Data Science in Current Scenario
As more companies recognize the need for a data science platform, more vendors are claiming they have one. Increasingly, we see organizations describing their product as a “data science platform” without describing the features that make platforms so valuable. A good data science platform should be able to …
Find and understand past work, so that data scientists do not need to begin from scratch when asking new questions.
Explore data on large machines, without dealing with development ops / infrastructure setup.
Use new packages and tools, safely, i.e., without breaking past work or disrupting environments for other business users.
Scale out compute resources to run many computationally intensive and complex experiments at once.
Track your work (i.e., your experiments) so they are reproducible.
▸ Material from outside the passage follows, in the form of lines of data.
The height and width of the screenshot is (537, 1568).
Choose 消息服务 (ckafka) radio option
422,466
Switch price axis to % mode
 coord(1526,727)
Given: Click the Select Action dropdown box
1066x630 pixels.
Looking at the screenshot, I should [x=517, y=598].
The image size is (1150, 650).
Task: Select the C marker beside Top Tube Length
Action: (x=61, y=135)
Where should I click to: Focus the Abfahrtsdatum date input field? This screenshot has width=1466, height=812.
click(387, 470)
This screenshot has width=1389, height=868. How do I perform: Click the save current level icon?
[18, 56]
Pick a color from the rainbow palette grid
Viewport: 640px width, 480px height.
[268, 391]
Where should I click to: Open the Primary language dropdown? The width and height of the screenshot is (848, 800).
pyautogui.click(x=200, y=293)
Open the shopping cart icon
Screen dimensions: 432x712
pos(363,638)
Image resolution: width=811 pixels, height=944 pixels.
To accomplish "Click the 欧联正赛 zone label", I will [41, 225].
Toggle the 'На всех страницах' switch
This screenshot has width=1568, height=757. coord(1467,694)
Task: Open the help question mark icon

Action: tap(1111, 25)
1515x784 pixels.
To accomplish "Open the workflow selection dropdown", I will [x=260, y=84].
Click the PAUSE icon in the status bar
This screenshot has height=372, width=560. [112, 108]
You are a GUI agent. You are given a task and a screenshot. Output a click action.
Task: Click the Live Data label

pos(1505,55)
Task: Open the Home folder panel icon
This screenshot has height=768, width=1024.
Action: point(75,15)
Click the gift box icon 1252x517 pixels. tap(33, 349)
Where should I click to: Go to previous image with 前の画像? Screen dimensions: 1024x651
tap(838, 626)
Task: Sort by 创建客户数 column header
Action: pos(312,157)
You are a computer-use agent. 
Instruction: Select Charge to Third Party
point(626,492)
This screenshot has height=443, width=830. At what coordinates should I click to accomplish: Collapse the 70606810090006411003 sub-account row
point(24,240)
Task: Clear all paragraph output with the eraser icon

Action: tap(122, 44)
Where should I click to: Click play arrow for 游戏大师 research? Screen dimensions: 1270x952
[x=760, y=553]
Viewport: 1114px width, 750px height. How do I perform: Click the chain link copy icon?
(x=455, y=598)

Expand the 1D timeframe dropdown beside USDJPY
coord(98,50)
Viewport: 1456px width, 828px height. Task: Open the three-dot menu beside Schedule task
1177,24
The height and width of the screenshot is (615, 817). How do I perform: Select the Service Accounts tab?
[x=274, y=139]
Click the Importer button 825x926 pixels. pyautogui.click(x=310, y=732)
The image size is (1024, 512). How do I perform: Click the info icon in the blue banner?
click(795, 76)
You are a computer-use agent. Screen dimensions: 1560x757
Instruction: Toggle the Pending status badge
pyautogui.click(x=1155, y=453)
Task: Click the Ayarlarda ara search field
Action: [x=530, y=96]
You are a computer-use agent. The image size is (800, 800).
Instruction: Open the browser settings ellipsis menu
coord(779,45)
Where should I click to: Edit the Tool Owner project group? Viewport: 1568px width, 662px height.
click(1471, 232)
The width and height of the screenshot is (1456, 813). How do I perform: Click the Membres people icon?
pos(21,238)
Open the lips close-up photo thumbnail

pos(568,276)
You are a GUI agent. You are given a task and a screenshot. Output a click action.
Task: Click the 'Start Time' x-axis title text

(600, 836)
Share work with peers and non-technical users (with other areas of expertise), to get feedback on evolving research and results
Data science work is only valuable insofar as it creates some impact on business outcomes. That means the work must be operationalized somehow, i.e., it must be integrated into business processes or decision making processes. This can be in the form of a predictive model exposed as an API, a web application for people to interact with, or a daily report that shows up in people’s inboxes. In addition to helping researchers develop better models faster, platforms also bring a critical capability to teams and to managers. As companies invest more in quantitative research, they should build institutional knowledge and best practices to make the team even more effective over time. A core value of a platform is its ability to centralize knowledge and research assets. That gives managers transparency into how people are working; it reduces key-man risk; it makes it easier to onboard
people; it improves shared context, thus increasing creativity; and it accelerates the pace of research by making it possible to build upon past work rather than starting from scratch.